R.E.M. became…well, they actually remained R.E.M. They just put out Monster. Following on the heels of Green, Out Of Time and Automatic For The People, it was a pretty hard stylistic left turn. Bombastic, lurching, and glam.
It’s a great record, but it doesn’t seem to have clung very tightly to the pop consciousness. That’s the takeaway from Sean McCarthy’s piece for PopMatters, in which he spends seven long years trying to trade in a used copy of Monster at CD emporiums throughout the country, ultimately tossing it into a bin of “As Is – No Guarantees” discs alongside Hootie and the Blowfish and Alanis Morrisette. An ignoble end, to be sure.

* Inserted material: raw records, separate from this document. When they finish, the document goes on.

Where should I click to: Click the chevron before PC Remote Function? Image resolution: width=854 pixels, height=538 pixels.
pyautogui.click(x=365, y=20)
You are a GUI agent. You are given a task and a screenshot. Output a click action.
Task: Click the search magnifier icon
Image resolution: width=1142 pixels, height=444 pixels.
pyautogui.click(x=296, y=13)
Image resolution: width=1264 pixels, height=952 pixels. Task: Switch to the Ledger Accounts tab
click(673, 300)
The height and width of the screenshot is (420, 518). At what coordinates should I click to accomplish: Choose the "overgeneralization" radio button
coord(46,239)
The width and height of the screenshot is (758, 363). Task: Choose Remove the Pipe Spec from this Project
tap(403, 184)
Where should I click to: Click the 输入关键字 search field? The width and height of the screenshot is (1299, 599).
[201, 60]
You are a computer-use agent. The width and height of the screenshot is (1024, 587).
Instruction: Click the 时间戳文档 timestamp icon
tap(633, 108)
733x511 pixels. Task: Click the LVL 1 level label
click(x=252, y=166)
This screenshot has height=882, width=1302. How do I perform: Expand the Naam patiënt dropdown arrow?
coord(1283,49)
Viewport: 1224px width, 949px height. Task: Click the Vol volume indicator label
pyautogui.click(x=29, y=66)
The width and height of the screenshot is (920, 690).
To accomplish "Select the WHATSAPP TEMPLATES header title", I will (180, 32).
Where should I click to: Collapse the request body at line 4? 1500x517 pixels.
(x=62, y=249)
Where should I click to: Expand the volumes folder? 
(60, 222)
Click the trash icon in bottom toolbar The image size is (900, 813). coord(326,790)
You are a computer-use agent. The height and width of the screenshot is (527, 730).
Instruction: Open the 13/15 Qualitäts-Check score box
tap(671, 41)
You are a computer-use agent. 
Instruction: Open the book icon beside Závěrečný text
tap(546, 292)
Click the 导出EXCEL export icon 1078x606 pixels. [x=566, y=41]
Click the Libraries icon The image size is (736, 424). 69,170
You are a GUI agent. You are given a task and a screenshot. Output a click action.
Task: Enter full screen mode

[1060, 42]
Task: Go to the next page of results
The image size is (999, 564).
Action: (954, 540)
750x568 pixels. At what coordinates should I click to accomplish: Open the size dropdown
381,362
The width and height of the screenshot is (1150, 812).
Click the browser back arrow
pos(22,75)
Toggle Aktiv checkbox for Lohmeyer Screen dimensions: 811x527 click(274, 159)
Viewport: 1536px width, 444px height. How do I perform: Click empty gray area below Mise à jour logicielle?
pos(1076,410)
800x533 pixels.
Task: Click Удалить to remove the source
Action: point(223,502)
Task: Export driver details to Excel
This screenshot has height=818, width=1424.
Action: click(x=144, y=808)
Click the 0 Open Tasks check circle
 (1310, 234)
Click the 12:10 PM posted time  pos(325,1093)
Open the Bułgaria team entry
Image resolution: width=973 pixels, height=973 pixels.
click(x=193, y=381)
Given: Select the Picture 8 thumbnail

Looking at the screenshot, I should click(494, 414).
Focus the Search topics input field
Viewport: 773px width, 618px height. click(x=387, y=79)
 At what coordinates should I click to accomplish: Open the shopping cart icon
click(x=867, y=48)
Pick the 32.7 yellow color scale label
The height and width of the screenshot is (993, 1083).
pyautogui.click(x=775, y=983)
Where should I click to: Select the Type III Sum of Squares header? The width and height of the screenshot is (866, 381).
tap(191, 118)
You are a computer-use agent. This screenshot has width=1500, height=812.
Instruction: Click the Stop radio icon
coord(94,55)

If I had to guess why so many of us have bailed on Monster, it would be that stylistic left turn. Again, I think it’s a great record. It just doesn’t fit easily into the overall shared conception of what R.E.M. is. You can follow the thread pretty easily through their career, from Murmur right on up to Accelerate, and you can see where they definitely incorporated some of the tricks and sounds they learned on Monster on later records (especially its follow-up, New Adventures in Hi-Fi, recorded partially while the band was on the massive Monster tour). But it kinda sticks out like a sore thumb; it’s not an easy fit into the band’s own output, and it’s not an easy fit into the era; it was inspired by but didn’t seem to inspire much around it.
Which I think was ultimately the point. Lyrically, Monster finds Michael Stipe exploring the ideas of artifice and unreality; “How can I convince her/that I’m invented too?” he sings on “Crush With Eyeliner,” and that’s always been the key to the record for me. How we invent ourselves every day and every minute, in each new interaction with other people and the world around us.
I’ve always thought it was pretty damn brilliant – an album about self-invention in which the band themselves engage in a thorough self-invention of their own, defying their audience and their own success to follow where they’re going, which was ultimately nowhere at all.





1.
Jason | January 6, 2010 at 10:13 am
To me Monster always felt like REM respionding to the call that they were going to be the next huge rock act (on par with U2), so this is their big “rock star” album. I do like it quite a bit, but you’re right in that if sticks out from the rest of their discography. But I wouldn’t even think about trading in my copy.
2.
Matt | January 6, 2010 at 11:01 am
Yeah, I never would either. I totally agree–this was their “arena rock” glam album, and I love that they’ve taken the idea and used it to kinda comment on the idea itself, and on celebrity, and how we invent ourselves.